# [EXERCISE]
The line containing "Image resolution: width=1134" and all lines following it in the listing below are to be reproduced exactly, with no other lines.

# [WORKING DATA]
---------------
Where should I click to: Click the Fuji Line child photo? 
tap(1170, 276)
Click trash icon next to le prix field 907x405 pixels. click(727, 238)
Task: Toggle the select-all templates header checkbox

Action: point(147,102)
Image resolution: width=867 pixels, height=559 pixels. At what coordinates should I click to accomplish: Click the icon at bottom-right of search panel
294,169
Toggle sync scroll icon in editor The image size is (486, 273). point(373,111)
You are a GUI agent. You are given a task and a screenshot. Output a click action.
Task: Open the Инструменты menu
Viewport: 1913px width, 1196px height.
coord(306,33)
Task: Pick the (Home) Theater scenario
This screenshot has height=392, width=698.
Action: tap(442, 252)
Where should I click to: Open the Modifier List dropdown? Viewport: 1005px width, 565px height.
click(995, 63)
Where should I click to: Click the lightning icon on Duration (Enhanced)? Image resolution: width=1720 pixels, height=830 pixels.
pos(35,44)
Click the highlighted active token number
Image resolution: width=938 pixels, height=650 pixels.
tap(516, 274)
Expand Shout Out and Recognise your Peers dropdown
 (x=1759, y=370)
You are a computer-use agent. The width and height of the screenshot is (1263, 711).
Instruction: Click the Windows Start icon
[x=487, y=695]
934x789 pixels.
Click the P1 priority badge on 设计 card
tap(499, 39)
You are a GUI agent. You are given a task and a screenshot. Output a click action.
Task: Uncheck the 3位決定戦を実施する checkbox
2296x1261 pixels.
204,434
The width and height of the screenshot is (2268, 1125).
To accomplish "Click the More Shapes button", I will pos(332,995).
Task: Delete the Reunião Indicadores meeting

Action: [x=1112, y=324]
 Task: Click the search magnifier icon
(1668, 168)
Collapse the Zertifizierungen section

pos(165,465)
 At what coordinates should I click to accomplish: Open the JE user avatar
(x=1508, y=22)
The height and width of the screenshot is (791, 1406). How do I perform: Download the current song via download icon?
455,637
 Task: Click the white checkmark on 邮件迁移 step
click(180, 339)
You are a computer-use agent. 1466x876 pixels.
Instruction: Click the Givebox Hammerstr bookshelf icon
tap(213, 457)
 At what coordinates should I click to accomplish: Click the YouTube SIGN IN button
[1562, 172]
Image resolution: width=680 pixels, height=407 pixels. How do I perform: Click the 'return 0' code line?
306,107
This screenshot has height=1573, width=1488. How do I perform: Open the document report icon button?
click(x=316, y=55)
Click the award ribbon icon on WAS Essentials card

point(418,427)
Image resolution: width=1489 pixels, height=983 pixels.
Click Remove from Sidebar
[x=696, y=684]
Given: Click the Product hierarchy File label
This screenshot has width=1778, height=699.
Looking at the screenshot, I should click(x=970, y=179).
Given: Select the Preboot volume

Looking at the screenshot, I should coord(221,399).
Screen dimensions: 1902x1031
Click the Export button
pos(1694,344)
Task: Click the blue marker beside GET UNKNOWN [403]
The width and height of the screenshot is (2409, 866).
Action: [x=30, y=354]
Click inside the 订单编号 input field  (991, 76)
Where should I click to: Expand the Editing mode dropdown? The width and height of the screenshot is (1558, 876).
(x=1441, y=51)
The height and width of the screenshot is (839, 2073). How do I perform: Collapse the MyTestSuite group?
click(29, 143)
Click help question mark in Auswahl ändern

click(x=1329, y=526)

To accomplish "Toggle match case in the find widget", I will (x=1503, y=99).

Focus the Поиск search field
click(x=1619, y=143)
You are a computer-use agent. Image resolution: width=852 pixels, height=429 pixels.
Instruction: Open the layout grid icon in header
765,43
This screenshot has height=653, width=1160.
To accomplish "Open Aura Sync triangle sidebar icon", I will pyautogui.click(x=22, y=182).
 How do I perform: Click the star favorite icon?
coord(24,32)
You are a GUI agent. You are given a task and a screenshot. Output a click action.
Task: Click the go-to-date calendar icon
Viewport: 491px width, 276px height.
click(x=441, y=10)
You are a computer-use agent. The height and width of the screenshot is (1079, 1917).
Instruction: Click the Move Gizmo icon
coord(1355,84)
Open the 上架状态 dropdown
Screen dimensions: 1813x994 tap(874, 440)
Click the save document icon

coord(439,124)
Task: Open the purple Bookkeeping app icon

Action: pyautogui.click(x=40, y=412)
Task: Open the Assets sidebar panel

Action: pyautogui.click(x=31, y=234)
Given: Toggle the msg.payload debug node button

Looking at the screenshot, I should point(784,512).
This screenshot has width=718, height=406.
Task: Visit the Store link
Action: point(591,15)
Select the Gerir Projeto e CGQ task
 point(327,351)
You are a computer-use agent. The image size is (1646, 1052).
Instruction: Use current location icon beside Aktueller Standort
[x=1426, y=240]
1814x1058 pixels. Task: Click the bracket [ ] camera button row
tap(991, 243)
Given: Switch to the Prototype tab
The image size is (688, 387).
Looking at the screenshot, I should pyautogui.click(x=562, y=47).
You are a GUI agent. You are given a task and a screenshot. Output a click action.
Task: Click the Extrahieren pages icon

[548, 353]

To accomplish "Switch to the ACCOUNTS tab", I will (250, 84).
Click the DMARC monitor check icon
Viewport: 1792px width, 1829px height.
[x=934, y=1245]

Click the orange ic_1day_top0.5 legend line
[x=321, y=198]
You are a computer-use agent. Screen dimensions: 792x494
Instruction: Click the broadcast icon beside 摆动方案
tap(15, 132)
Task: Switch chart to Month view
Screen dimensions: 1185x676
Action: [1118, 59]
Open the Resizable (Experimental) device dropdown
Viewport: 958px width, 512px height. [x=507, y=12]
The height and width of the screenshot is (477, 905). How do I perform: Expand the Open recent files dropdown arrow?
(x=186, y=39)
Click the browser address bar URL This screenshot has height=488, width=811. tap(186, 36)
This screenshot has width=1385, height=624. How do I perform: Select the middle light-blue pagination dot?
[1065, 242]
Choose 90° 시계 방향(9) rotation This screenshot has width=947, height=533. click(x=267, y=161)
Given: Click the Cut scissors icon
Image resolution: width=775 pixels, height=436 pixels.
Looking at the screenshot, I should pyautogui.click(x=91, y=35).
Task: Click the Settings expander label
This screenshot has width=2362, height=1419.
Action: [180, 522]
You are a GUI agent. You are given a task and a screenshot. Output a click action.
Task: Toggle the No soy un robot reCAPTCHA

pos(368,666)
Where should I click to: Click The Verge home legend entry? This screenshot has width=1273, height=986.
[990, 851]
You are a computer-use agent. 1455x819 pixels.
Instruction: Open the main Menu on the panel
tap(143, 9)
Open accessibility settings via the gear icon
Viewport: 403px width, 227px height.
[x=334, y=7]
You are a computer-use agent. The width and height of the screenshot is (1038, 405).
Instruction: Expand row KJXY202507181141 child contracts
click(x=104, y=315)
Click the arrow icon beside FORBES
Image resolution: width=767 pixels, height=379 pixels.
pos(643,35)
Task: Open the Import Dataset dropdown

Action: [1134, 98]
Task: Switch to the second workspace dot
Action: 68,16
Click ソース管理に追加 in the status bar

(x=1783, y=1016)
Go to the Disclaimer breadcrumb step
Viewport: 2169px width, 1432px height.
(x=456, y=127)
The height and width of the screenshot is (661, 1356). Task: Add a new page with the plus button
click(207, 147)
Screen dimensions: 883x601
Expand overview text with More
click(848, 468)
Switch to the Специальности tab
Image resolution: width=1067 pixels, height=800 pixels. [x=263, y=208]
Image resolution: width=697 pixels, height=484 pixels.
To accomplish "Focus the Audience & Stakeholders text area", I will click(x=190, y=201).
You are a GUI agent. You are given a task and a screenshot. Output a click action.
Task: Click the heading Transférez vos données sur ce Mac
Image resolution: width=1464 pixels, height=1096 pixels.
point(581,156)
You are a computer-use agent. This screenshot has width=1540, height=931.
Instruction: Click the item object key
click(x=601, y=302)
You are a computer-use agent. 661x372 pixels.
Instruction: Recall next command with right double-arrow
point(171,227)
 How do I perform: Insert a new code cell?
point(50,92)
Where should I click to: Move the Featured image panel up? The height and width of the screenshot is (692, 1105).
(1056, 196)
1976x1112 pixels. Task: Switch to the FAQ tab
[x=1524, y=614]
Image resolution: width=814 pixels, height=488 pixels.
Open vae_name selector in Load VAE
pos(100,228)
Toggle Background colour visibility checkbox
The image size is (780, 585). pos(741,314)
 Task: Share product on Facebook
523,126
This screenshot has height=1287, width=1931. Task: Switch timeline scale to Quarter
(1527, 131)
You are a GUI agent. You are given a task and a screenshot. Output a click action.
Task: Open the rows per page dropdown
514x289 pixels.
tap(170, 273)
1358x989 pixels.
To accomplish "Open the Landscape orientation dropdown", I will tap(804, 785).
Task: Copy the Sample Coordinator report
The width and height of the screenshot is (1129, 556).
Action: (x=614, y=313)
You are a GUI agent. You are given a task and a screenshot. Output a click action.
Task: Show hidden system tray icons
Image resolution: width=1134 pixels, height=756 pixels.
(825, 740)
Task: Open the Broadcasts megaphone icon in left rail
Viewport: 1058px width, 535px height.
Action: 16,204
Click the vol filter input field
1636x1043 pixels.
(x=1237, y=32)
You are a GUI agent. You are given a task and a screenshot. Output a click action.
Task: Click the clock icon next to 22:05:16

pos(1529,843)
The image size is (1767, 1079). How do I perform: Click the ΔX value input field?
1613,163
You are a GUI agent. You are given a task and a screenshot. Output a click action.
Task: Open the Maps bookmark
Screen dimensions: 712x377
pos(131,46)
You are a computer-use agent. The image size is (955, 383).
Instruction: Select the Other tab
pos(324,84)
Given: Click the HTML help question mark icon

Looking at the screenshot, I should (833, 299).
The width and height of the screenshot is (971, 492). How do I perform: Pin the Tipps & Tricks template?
---------------
# [EXERCISE RESULT]
Image resolution: width=1134 pixels, height=756 pixels.
(825, 740)
Task: Open the Broadcasts megaphone icon in left rail
Viewport: 1058px width, 535px height.
Action: 16,204
Click the vol filter input field
1636x1043 pixels.
(x=1237, y=32)
You are a GUI agent. You are given a task and a screenshot. Output a click action.
Task: Click the clock icon next to 22:05:16

pos(1529,843)
The image size is (1767, 1079). How do I perform: Click the ΔX value input field?
1613,163
You are a GUI agent. You are given a task and a screenshot. Output a click action.
Task: Open the Maps bookmark
Screen dimensions: 712x377
pos(131,46)
You are a computer-use agent. The image size is (955, 383).
Instruction: Select the Other tab
pos(324,84)
Given: Click the HTML help question mark icon

Looking at the screenshot, I should (833, 299).
The width and height of the screenshot is (971, 492). How do I perform: Pin the Tipps & Tricks template?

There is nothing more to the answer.